Reading in External Core
The pipeline looks like:
file -> GHC parser -> IfaceSyn -> tcRnExtCore -> ModGuts -> (the rest of the compiler)
This is a change from the current External Core implementation, where HsSyn is used to represent types from External Core files and IfaceSyn is used for terms. In the new implementation, IfaceSyn is used for both.
Goals and questions
- Well-defined external format with stand-alone tools
- External tools will have to be maintained in order to stay in sync with the interface file format
- How external is "external"? There is a tension between re-using code from GHC, and having a truly independent file format that can be processed with completely stand-alone tools.

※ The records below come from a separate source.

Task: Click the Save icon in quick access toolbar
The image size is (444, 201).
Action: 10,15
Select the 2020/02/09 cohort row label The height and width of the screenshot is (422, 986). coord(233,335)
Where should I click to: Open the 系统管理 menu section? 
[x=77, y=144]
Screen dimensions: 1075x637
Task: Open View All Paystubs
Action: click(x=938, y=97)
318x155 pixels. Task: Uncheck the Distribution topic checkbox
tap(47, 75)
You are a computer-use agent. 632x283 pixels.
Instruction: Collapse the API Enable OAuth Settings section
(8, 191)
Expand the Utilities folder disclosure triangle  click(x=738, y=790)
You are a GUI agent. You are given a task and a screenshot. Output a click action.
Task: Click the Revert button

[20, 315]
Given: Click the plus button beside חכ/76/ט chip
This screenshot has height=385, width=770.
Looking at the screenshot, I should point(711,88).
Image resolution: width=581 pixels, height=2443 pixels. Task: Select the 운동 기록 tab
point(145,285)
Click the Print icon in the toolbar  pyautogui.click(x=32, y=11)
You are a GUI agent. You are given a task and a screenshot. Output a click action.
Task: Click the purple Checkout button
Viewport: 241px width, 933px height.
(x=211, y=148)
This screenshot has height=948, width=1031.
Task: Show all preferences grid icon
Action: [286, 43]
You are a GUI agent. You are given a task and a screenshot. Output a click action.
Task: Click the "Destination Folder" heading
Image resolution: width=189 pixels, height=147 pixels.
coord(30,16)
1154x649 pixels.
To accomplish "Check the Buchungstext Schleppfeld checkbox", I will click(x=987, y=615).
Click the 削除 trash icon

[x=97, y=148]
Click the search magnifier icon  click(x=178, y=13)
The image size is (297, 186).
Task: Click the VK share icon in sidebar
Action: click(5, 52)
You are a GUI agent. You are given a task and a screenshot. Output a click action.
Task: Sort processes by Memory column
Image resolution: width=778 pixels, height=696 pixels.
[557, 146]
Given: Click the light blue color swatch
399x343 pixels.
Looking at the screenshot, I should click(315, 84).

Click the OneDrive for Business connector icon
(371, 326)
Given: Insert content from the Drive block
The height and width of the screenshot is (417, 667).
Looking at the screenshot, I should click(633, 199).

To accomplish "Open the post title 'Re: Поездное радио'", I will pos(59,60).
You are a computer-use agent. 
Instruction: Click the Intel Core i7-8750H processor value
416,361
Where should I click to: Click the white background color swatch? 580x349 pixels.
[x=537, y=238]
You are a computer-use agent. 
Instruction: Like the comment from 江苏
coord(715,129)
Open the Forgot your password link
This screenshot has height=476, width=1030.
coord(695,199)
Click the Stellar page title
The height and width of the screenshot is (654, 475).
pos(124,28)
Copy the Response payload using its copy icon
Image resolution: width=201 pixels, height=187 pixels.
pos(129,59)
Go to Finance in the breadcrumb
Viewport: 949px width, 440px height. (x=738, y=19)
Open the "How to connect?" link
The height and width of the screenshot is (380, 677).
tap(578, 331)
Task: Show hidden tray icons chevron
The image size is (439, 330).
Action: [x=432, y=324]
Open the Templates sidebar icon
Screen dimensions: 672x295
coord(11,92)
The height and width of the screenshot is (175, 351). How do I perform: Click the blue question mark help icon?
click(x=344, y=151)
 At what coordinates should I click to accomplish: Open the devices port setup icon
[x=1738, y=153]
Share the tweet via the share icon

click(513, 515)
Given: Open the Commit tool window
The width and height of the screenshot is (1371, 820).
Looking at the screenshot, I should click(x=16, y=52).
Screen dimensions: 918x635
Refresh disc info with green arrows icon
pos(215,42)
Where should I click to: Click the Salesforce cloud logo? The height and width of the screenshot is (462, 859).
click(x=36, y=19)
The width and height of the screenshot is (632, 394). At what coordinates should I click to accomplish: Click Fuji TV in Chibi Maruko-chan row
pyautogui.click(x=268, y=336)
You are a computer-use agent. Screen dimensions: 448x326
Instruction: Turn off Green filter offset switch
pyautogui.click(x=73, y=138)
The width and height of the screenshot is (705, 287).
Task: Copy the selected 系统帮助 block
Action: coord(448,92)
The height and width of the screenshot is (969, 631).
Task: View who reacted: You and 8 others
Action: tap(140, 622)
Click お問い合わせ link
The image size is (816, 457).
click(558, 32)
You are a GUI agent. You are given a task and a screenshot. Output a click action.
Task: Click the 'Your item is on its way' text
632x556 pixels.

- It's already possible to use the GHC API to generate Core (though not yet to read it back in), which might be enough for some users. On the other hand, the external format allows for writing tools to manipulate Core in languages other than Haskell.
- External format should be readable by humans (though perhaps only after processing it with a pretty-printing tool)
- Not too redundant (for example, only print out type information that is necessary to reconstruct types)
- Don't export information that's internal to GHC (i.e., IdInfo fields), since external transformations probably won't preserve it anyway
- Corollary -- include only just enough information for external tools to be useful
- Does it still make sense to have a separate External Core datatype?
- Primitives have to be documented properly in order to write an stand-alone Core interpreter (which would eventually be desirable.)
- External toolset: typechecker, interpreter (operational semantics), ...
- We want to show that External Core is truly "independent", but on the other hand, maintaining these tools is a challenge.
- How likely are major changes to Core in the future?
- Should the external format look like -ddump-simpl output (as it does now), or should it be an easier-to-parse format like s-expressions (perhaps with a pretty-printer to help with debugging)?
Relevant files
The main source files related to External Core:
- compiler/coreSyn/ExternalCore.lhs: The definition of the External Core data type.
- compiler/coreSyn/MkExternalCore.lhs: Some code to convert Core to External Core.
- compiler/coreSyn/PprExternalCore.lhs: Some code to pretty-print External Core.
- compiler/parser/LexCore.hs: The lexer for External Core.
- compiler/parser/ParserCore.y: The parser for External Core.
- compiler/parser/ParserCoreUtils.hs: Some additional utility functions used by ParserCore.hs.
- utils/ext-core/: Old code intended as an executable specification of External Core.
Other files that contain some reference to External Core or are otherwise relevant:
- compiler/coreSyn/PprCore.lhs: Some code to pretty-print the Core data type.
- compiler/hsSyn/HsSyn.lhs: Top-level syntax tree representations for various things GHC can read, including External Core.
- compiler/main/DriverPhases.hs: Includes code to decide how to parse things based on file extension.
- compiler/main/HscMain.lhs: The main compiler pipeline.
Documentation
- http://research.microsoft.com/~simonpj/papers/ext-f: Description of the System FC language which GHC now uses internally.
- docs/ext-core/: The current documentation for External Core, which should eventually become a chapter in the GHC User's Guide.
- http://www.haskell.org/ghc/docs/latest/html/users_guide/ext-core.html: What the User's Guide currently has to say about External Core.
Design changes
- We probably want to represent all data types as GADTs, even if they can be represented in Haskell 98 form, so that we only have one representation.
Tasks
- Complete external core type checker.
- Define an external text representation for External Core.
- Write pretty-printer for the new textual format.
- Write a parser for the new textual format.
- Convert the current External Core documentation (in LaTeX) into a chapter (in XML) in the User's Guide.
Miscellaneous notes
- The LaTeX documentation describes PrimOps? in some detail. This information is now in the library documentation, so it is probably not needed in the External Core chapter.